In addition to the lack of reference to RCW 10.49.010 in the death penalty statutes, the legislative history shows a failure by the legislature to consider the scheme proposed by the State. As was outlined in State v. Martin, supra at 19 (Horowitz, J., concurring), there was language in House Bill 615, which contained the original version of RCW 10.94, providing that "if the defendant pleaded guilty to murder in the first degree, the death penalty proceeding shall be conducted before a jury impaneled for that purpose and such jury cannot be waived.'" House Bill 615, § 68, 45th Legislature (1977).
House Bill 615 introduced in the 1977 regular session of the legislature, was stated to be the "Comprehensive Sentencing Act of 1977". House Bill 615, § 1. It was referred to the House Committee on Judiciary. While in committee, it was replaced by Substitute House Bill 615 which was limited to the death penalty and was passed by the House on May 2, 1977. The language in section 68, ante, was eliminated from Substitute House Bill 615. House Journal, 45th Legislature, at 1178.
Substitute House Bill 615 went to the Senate where it was referred to the Senate Judiciary Committee. The bill was amended in committee and reported out "Do Pass". Senate Journal, 45th Legislature, at 1517. On the floor of the Senate, the bill was substantially amended to its present form in RCW 10.94. Senate Journal, 45th Legislature, at 2204. The cited language in section 68 was not in the bill as passed by the Senate. Substitute House Bill 615 was referred again to the House which adopted the Senate amendments. House Journal, 45th Legislature, at 1765. The importance of this legislative activity was correctly stated by Justice Horowitz:
The significance of this rejection should not be overlooked in ascertaining legislative intent. Consideration of the legislative history of an enactment has long been held to be a legitimate method of determining the legislature's intent. Ropo, Inc. v. Seattle, 67 Wn.2d 574, 409 P.2d 148 (1965); State ex rel. Fair v. Hamilton, 92 Wn. 347, 159 P. 379 (1916). The majority in Hama Hama Co. v. Shorelines Hearings Bd., 85 Wn.2d 441, 536 P.2d 157 (1975), acknowledged the value in appropriate circumstances of considering sequential drafts of a bill. Hama Hama Co. v. Shorelines Hearings Bd., supra at 450. Unlike the enactment considered in that case, RCW 10.94 is not "replete with inconsistencies, errors, and apparent oversights," and thus it is clear some insight can be gained from examining the death penalty statute's legislative history. It is presumed that members of the legislature were aware of the state of the law and of prior drafts of the bill at the time RCW 10.94 was enacted. See State v. Fenter, 89 Wn.2d 57, 569 P.2d 67 (1977); State ex rel. Fair v. Hamilton, supra at 352; 2A C. Sands, Sutherland's Statutes and Statutory Construction § 48.04, at 197 (4th ed. 1973). It therefore is presumed that the legislature did not intend to allow a special sentencing procedure for infliction of the death penalty on a first degree murder defendant who pleads guilty. There is no evidence which overcomes this presumption.

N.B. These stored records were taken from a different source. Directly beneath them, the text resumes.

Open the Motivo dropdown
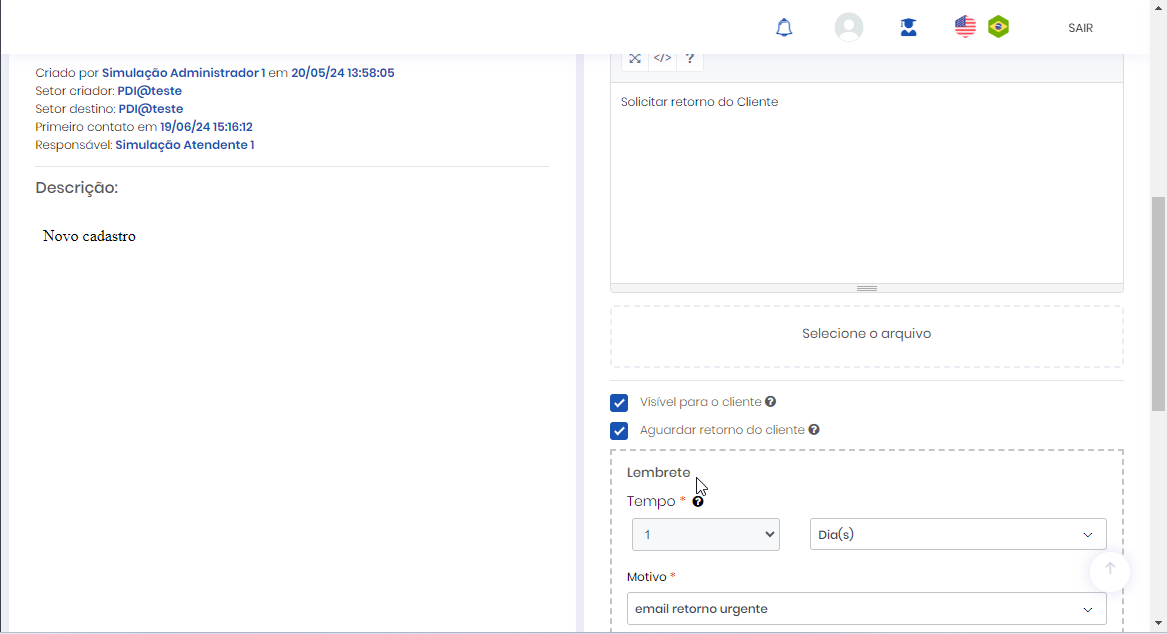The width and height of the screenshot is (1167, 634). 866,609
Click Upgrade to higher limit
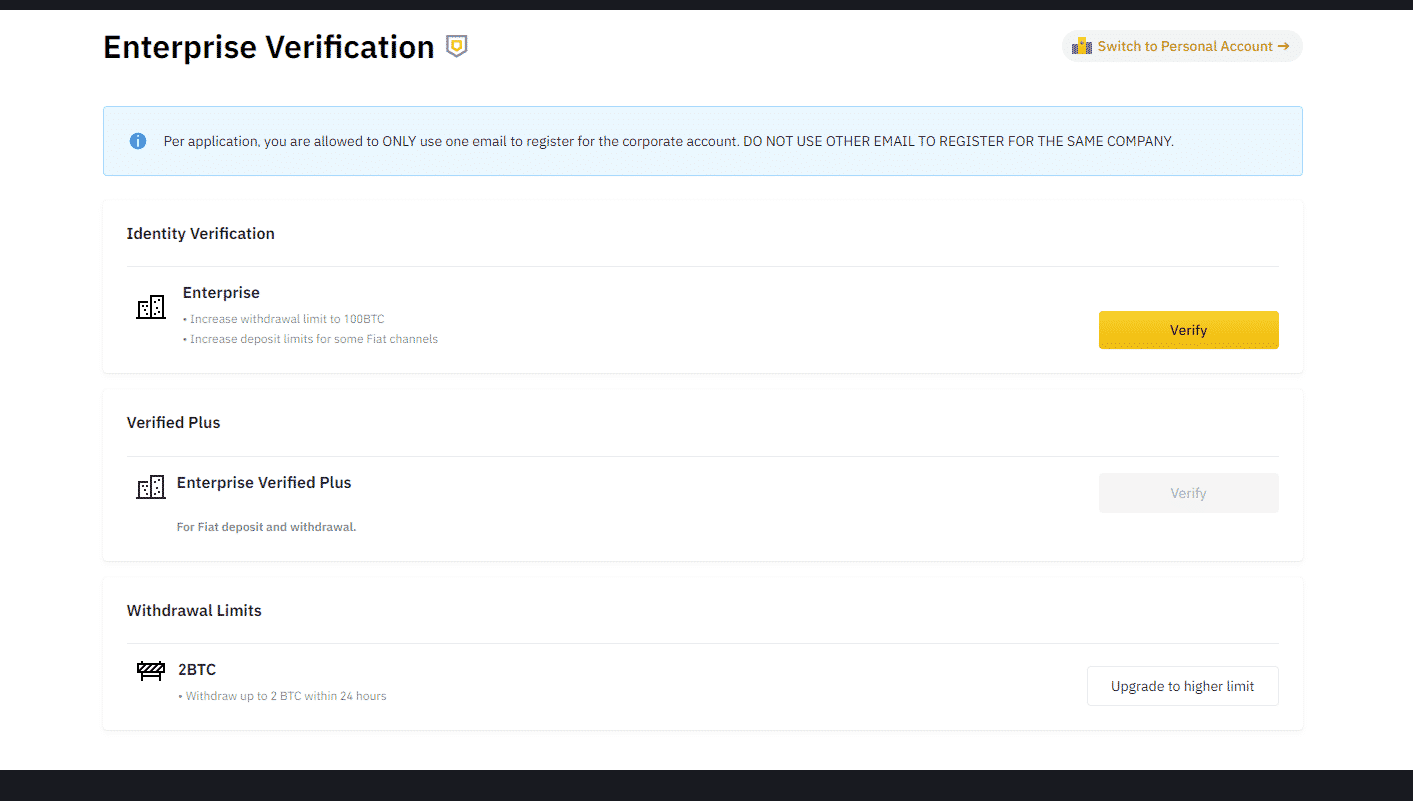This screenshot has width=1413, height=801. pos(1182,686)

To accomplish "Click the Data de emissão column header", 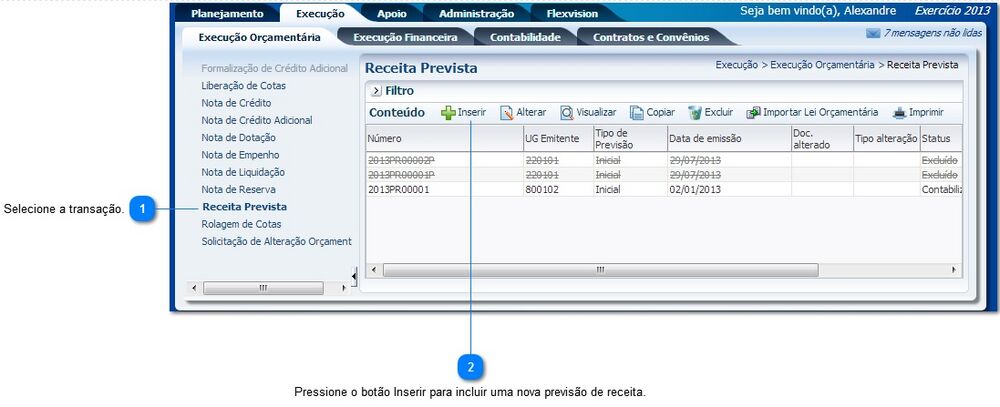I will click(x=707, y=138).
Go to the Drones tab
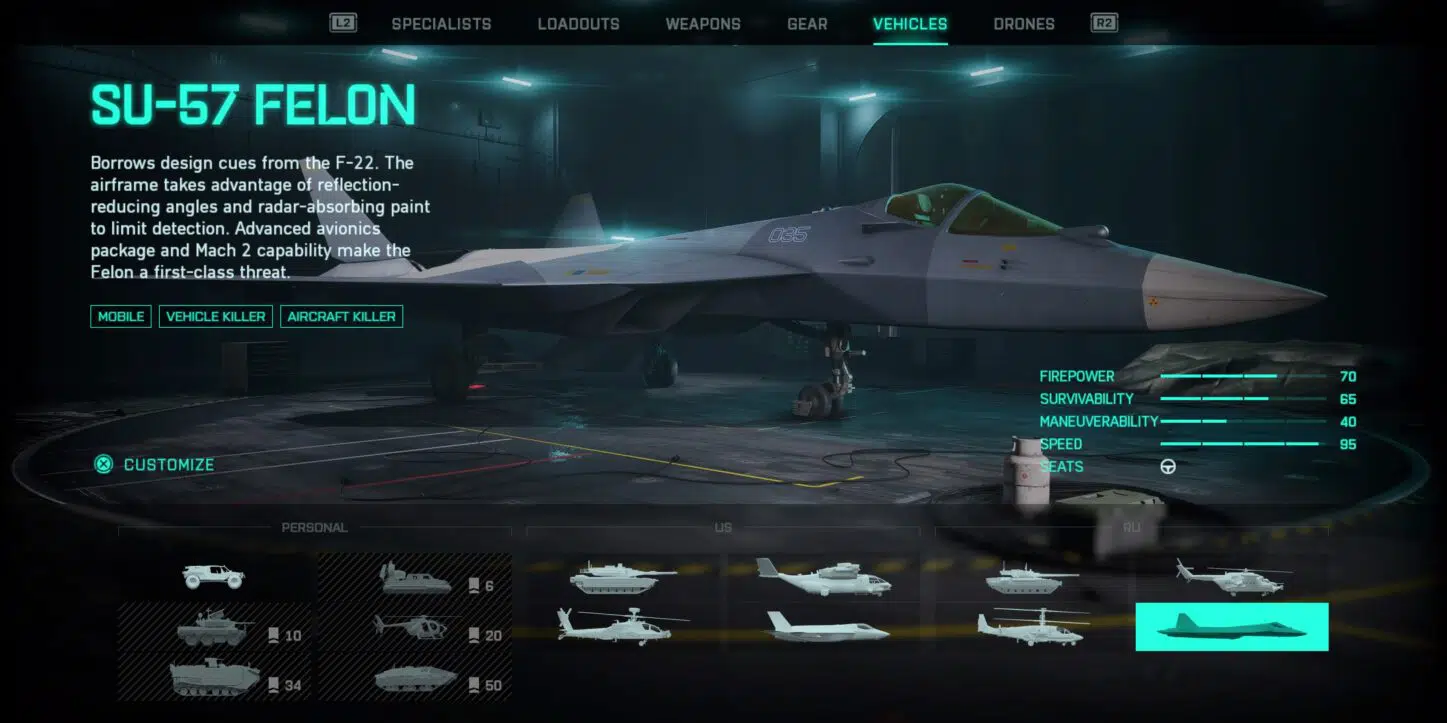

Martin, at 19. While it may be contended the legislature eliminated section 68 because it was aware of the existence of RCW 10.49.010, there is nothing to suggest this was the case and if this was so it is reasonable to believe the legislature would have said so.
Furthermore, as has been observed many times, death as a punishment is different. When a defendant's life is at stake, the courts have been particularly sensitive to insure that every safeguard is observed. Gregg v. Georgia, 428 U.S. 153, 187, 49 L.Ed.2d 859, 96 S.Ct. 2909 (1976). The connection between RCW 10.49.010 and RCW 10.94.020 is too tenuous to be used as a vehicle to condemn a defendant to death by execution. We reaffirm our position in State v. Martin, supra, that there is neither a "current statutory provision that authorizes the impaneling of a special jury to decide the death penalty issue when a capital defendant pleads guilty" ( Martin, at 8) nor a "statutory means provided by which the death penalty can be imposed." Martin, at 9. RCW 10.49.010 fitted in with the scheme of previous homicide and death penalty statutes. See State v. Baker, 78 Wn.2d 327, 474 P.2d 254 (1970). It is not applicable to the present system.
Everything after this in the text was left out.